Figure 1. Case 2. (A) Photograph showing the base of the forebrain with severe atrophy of the optic chiasm (arrow) and normal olfactory tracts. (B) Photomicrograph showing atrophic prechiasmatic optic nerves (arrows; approximately one-third of the normal size). Eosin (pink) and solochrome cyanin (blue-myelin) stains; original magnification 12.5×. The postchiasmatic optic tracts were extremely atrophic (estimated one-tenth of normal size; not shown).

Figure 2

Figure 2. Case 5. Photograph showing the base of the forebrain with severe atrophy of the optic chiasm (red arrow), cavity in the hypothalamic region (black arrow) and absent olfactory tracts.
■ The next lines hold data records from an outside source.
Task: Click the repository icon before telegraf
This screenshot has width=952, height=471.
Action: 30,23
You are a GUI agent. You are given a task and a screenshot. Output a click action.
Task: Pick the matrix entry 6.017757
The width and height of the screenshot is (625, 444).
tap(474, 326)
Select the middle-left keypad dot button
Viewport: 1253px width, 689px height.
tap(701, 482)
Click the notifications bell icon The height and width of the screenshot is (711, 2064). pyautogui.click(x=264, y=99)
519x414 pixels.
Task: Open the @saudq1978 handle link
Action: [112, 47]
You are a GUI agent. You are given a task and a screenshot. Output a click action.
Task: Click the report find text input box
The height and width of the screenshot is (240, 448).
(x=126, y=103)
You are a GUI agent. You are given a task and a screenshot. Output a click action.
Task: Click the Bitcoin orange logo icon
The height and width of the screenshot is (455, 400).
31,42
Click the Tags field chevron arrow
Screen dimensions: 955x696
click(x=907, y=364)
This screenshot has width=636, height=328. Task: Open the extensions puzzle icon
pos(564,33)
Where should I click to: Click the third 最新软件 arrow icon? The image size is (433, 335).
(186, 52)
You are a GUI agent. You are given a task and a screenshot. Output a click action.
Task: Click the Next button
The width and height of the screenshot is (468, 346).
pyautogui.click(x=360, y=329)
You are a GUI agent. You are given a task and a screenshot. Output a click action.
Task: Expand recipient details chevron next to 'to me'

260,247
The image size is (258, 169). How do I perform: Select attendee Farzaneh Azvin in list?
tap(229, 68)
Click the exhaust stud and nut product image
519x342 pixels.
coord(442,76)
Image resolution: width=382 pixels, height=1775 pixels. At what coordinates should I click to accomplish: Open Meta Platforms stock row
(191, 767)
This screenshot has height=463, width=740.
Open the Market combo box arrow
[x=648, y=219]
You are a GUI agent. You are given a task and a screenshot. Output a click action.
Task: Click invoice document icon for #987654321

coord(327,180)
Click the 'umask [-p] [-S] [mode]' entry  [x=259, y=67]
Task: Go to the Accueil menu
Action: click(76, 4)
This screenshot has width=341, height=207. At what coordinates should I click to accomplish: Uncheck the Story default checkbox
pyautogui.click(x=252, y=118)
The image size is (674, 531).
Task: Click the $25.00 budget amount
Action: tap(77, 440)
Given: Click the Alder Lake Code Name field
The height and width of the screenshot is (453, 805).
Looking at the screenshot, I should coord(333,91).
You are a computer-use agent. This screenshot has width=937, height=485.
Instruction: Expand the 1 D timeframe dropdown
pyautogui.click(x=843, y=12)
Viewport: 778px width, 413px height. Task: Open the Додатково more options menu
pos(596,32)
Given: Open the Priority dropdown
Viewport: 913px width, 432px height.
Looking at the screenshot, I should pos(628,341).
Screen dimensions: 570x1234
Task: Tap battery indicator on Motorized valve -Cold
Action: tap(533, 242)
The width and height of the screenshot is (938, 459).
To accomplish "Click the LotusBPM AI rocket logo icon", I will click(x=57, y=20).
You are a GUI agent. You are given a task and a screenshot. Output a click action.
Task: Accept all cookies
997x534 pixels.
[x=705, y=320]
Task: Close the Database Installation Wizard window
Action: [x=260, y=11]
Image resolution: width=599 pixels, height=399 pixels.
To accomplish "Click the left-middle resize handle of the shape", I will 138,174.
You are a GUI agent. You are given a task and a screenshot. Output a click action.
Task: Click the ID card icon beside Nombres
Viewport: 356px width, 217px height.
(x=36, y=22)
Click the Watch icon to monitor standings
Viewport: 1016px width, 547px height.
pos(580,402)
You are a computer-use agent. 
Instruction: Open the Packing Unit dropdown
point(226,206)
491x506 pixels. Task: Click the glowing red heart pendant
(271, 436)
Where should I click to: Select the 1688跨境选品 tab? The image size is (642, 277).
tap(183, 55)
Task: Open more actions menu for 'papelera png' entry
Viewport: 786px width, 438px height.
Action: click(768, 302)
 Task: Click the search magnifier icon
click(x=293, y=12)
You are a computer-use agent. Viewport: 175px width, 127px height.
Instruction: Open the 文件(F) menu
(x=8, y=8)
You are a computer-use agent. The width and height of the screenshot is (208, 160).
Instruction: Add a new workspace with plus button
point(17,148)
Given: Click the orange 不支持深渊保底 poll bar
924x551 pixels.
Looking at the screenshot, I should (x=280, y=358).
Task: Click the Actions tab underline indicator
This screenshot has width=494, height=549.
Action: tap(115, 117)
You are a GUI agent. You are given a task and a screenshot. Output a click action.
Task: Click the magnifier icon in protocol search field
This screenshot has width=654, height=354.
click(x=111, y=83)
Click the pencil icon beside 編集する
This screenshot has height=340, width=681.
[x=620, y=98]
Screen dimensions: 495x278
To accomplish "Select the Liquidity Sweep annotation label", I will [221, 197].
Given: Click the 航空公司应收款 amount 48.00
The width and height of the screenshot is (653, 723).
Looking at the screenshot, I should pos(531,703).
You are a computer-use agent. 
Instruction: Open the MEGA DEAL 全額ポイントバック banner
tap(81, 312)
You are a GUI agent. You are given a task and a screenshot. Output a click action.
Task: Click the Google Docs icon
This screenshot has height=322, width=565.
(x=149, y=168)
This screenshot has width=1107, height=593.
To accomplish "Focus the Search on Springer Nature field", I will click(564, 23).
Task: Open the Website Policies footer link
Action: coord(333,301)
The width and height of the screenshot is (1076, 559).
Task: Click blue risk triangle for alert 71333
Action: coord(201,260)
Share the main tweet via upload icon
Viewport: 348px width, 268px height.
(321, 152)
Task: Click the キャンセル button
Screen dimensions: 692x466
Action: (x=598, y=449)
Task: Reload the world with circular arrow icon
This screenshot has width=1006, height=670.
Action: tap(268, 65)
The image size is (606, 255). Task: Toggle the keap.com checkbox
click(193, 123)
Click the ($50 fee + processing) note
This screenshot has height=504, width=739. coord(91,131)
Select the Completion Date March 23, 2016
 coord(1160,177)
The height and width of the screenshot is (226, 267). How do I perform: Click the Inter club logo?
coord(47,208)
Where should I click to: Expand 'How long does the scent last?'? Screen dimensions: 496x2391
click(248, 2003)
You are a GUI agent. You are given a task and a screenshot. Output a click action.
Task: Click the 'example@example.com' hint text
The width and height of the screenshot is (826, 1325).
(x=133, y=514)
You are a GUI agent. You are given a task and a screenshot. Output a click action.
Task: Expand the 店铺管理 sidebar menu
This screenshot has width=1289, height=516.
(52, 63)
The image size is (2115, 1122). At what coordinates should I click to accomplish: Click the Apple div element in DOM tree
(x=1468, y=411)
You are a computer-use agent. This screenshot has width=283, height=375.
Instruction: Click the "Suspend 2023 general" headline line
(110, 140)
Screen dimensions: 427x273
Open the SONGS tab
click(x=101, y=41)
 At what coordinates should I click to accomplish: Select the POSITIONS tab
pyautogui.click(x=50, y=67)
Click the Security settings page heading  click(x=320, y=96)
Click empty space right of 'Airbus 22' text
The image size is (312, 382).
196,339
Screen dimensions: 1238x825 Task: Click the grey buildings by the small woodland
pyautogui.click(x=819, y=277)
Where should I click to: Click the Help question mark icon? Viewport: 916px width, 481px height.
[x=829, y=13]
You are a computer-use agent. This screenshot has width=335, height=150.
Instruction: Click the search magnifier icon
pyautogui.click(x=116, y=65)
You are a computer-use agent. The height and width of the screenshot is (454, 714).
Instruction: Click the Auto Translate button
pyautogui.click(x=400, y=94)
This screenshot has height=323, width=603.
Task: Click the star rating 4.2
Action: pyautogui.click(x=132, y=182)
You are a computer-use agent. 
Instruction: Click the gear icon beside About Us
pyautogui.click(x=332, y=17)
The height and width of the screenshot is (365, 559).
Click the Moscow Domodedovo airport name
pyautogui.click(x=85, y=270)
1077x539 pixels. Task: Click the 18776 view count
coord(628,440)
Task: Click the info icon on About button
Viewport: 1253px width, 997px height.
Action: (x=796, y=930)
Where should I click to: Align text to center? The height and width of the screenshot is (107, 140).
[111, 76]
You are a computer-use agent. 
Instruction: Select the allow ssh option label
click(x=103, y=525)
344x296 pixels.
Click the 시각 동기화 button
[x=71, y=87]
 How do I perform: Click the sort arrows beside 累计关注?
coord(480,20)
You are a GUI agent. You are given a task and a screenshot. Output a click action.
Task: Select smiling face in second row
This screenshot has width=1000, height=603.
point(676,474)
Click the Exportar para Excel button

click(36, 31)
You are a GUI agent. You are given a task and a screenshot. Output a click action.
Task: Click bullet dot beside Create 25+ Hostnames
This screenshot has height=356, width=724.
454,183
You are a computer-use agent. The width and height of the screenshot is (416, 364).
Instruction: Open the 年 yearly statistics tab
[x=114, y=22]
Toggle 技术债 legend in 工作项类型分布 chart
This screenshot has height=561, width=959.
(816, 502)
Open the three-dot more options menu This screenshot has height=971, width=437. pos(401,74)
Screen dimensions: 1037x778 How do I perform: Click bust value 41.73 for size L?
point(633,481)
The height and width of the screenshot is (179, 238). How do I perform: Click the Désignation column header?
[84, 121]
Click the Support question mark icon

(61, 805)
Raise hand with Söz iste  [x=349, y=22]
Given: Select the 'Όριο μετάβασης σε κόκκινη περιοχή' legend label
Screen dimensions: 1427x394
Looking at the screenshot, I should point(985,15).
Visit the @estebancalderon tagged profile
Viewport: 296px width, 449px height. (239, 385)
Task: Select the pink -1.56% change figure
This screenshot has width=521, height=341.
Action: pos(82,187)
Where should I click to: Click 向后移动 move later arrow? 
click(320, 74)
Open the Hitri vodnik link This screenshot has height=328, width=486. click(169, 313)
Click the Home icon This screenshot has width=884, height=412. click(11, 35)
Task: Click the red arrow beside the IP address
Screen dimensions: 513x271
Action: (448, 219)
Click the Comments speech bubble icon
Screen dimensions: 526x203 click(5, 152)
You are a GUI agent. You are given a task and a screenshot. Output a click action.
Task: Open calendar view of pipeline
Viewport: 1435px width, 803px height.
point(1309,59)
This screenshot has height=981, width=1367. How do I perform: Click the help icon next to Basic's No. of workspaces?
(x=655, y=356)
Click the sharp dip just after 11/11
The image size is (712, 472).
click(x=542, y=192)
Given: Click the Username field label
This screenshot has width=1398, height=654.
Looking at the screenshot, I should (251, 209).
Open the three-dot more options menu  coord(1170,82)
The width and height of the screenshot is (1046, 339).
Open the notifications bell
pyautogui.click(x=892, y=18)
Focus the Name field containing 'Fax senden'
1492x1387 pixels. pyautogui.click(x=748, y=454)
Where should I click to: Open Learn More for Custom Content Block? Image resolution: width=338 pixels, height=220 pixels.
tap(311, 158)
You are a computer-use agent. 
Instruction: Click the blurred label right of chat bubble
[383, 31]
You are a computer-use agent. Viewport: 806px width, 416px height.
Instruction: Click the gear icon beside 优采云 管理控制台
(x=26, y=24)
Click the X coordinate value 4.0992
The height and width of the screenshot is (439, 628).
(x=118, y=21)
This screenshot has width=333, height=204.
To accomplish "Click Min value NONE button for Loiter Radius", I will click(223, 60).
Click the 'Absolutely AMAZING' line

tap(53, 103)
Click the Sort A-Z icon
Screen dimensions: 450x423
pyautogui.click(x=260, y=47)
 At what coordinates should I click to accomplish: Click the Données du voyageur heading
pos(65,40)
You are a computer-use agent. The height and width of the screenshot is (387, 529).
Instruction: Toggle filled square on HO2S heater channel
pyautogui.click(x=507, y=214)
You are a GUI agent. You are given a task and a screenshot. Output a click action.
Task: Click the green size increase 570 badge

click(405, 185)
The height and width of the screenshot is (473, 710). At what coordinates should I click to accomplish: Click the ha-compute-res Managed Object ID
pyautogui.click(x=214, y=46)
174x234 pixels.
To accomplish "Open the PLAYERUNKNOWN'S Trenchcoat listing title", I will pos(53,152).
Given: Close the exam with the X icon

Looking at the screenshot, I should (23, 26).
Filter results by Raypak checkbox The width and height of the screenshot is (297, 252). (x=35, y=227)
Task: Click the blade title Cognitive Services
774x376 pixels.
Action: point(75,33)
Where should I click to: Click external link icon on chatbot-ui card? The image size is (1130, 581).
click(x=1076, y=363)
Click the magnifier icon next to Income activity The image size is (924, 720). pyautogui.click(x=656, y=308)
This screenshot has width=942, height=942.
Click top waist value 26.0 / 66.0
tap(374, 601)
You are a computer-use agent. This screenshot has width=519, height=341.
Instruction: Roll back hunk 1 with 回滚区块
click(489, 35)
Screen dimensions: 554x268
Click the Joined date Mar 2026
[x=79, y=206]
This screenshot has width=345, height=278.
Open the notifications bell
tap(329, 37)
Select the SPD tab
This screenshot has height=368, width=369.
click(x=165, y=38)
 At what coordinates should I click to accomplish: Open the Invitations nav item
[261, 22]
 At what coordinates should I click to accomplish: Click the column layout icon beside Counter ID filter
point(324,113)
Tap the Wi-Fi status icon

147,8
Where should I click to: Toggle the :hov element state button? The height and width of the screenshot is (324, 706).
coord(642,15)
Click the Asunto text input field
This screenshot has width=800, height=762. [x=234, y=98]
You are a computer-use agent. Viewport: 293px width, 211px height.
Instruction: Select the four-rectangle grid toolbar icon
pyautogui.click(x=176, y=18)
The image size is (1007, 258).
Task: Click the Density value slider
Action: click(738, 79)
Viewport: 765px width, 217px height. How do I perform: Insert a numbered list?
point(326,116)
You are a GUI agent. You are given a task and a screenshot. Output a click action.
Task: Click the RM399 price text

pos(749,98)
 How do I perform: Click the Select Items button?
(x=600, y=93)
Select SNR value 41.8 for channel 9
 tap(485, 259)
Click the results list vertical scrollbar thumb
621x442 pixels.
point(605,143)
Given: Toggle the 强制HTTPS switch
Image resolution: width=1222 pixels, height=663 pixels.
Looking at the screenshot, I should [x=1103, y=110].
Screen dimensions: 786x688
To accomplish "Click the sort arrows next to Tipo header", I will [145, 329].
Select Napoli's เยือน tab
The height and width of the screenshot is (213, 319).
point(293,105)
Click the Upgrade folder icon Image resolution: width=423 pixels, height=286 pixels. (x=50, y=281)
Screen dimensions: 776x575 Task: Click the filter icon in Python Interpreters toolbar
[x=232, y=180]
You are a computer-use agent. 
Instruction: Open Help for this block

These findings are all secondary to a focally destructive vascular lesion.

Figure 3

Figure 3. Case 6. (A) Coronal T-2 weighted magnetic resonance image performed on day 1 of life showing a large fluid-filled cyst occupying the frontal and middle cranial fossae. After the cyst was shunted, the brain expanded but remained distorted and asymmetric. (B) Photograph showing the base of the forebrain (retracted away from the skull base) with atrophic optic nerves (arrows). (C) Photograph showing the base of the fixed brain. The brainstem and cerebellum are relatively normal. The forebrain is rotated with the interhemispheric fissure deflected to the right side. Pachygyria of the temporal lobes is evident (red arrows). The black arrow shows the location of the optic chiasm.

Figure 4

Figure 4. Case 8. (A) Photograph showing the base of the forebrain (retracted away from the skull base) with atrophic right optic nerve (green arrow). (B) Coronal slice through the frontal lobes showing absent septum pellucidum (green arrow). (C) Coronal slice through the right parietal lobe showing lumpy surface due to abundant periventricular heterotopia (green arrows).